Monday, May 26, 2014

Marvel Finally Gets Its Perfect Film With X-Men: Days Of Future Past!


The Good: Acting, Character work, Plot, Special effects
The Bad: Minutiae
The Basics: Mixing all of the best elements of the franchise, X-Men: Days Of Future Past resets the mutant section of the Marvel Universe with unparalleled success.


For all of the complaints that some might have with films based on DC Comics properties, the writers and directors of films from that comic book company have managed to succeed where Marvel Enterprises has failed. Twice. Those adapting DC Comics properties have managed to make two perfect films, which is a rarity and an exceptionally hard thing to do for action-adventure/science fiction/comic book genre films. And yet, for all the issues with making a movie that tends to rely upon trying to balance a story fans will love with creating a self-contained film that holds up independent of allusions to other films or books, to date, DC Comics properties had yielded the best results with The Dark Knight (reviewed here!) and Watchmen (reviewed here!). With the release of X-Men: Days Of Future Past, Marvel Enterprises finally scores a film that is damn near flawless, is thoroughly entertaining, and provides a compelling dose of character development and larger thematic elements to make a statement worth experiencing again and again.

> **Raw data**:
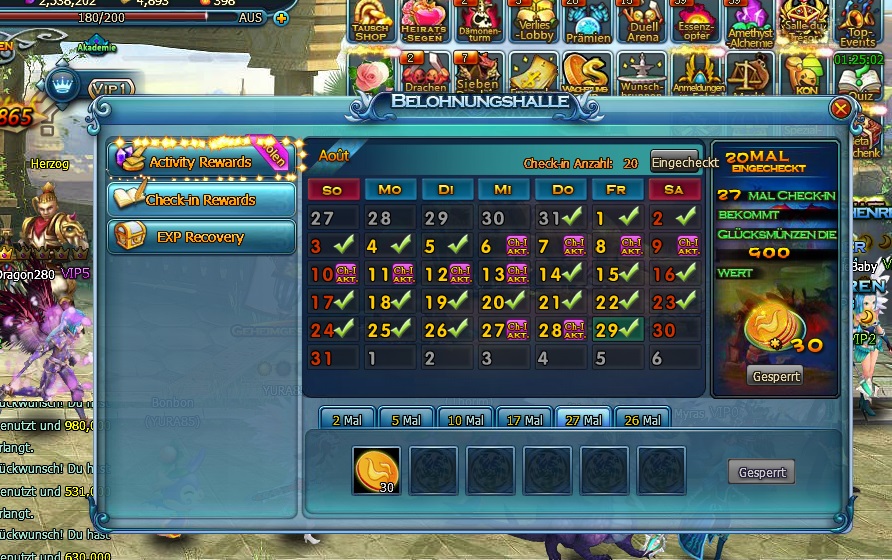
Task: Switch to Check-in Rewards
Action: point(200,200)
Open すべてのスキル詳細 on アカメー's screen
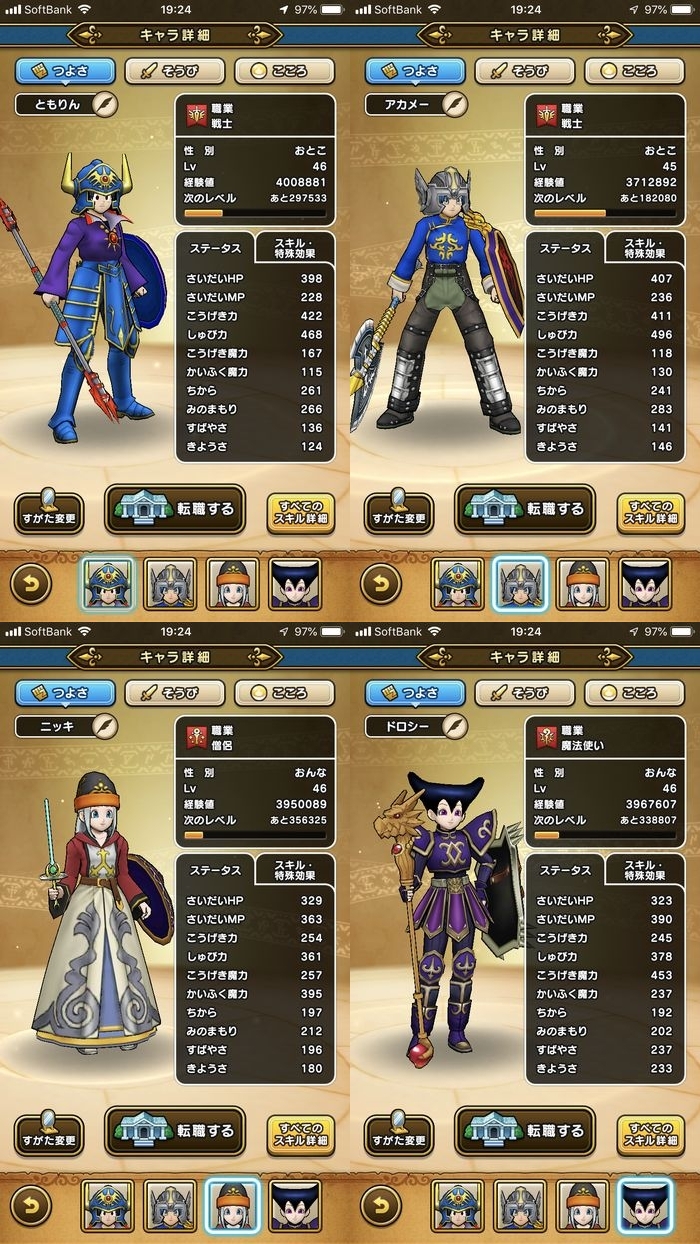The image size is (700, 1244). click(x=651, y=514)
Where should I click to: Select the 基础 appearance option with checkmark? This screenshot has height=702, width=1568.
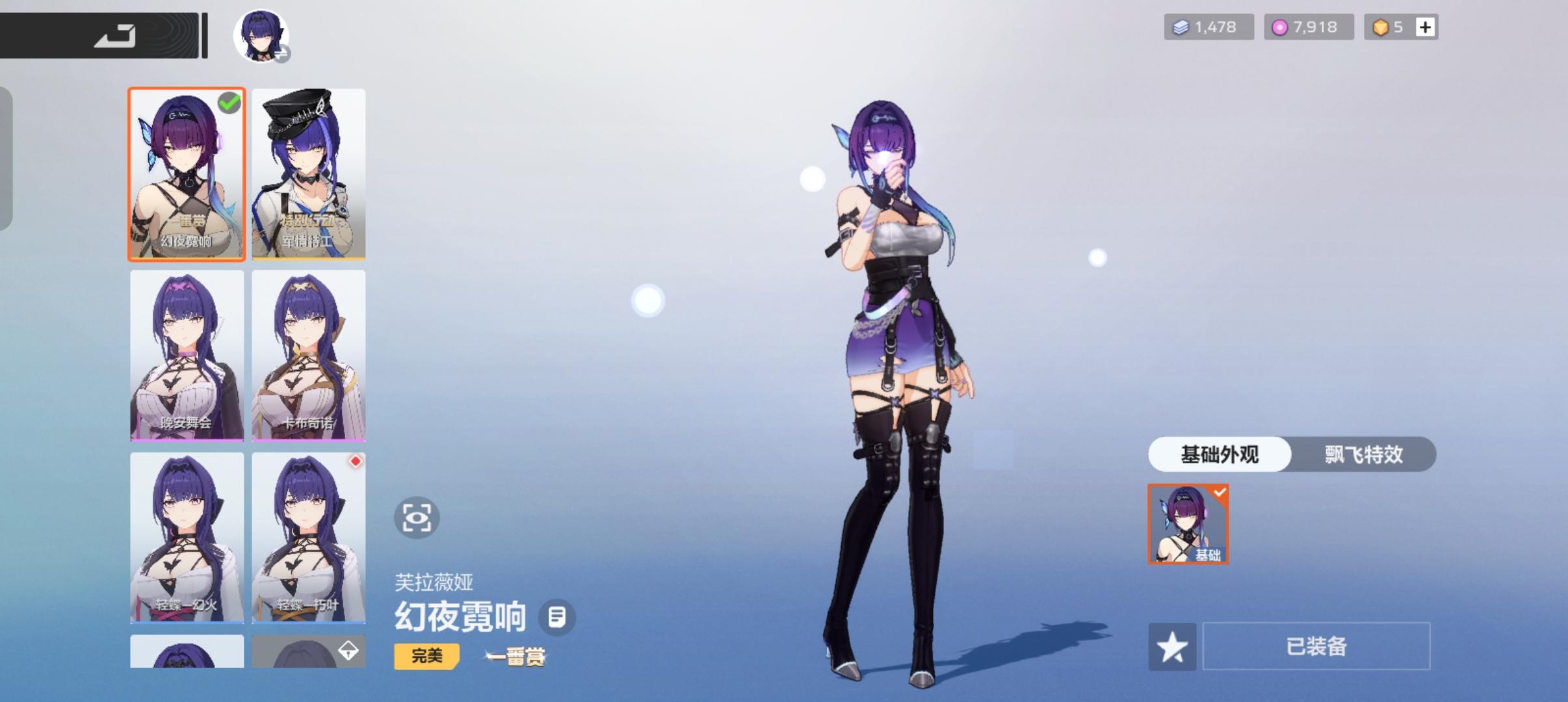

> **Exercise 1**: Do these statements agree with the X-Men: Days Of Future Past review? (a) The review lists the film's minor details as its weak point. (b) The review says Marvel had already made two perfect films before this one. (c) Watchmen is one of the films the review credits to DC Comics properties. For each, answer yes or no and quote the words that decide it.
> **Exercise 2**: Carry on the X-Men: Days Of Future Past review with the paragraph that follows its last sentence.

> **Task answer 1**:
(a) Yes: "The Bad: Minutiae"
(b) No: "the writers and directors of films from that comic book company have managed to succeed where Marvel Enterprises has failed. Twice."
(c) Yes: "DC Comics properties had yielded the best results with The Dark Knight (reviewed here!) and Watchmen (reviewed here!)"

> **Task answer 2**:
To be fair to Marvel, the X-Men films have been some of the most consistently wonderful films based upon comic books; from Bryan Singer’s first dalliance in the universe fourteen years ago, the characters became a platform for discussing broader themes of alienation, prejudice, and fear. Perhaps one of the most fascinating aspects of X-Men: Days Of Future Past is how the film is constructed as a time-travel movie that is remarkably devoid of temporal problems and makes some of the most successful and rewarding allusions to prior films in the franchise. Is X-Men: Days Of Future Past dependent upon all of the X-Men films that preceded it? Yes and no. Yes, if one wants to get the richest possible experience out of viewing the film; no, in that the film ultimately acts much like Star Trek (reviewed here!) did to reboot that franchise. For the Star Trek franchise, there is a Universe 1.0 and a Universe 2.0. In a similar way, X-Men: Days Of Future Past ultimately introduces the X-Men Universe 2.0 to viewers. It is worth noting that X-Men: Days Of Future Past is loosely based upon the graphic novel Days Of Future Past, which I have not read; this review is purely one of the film.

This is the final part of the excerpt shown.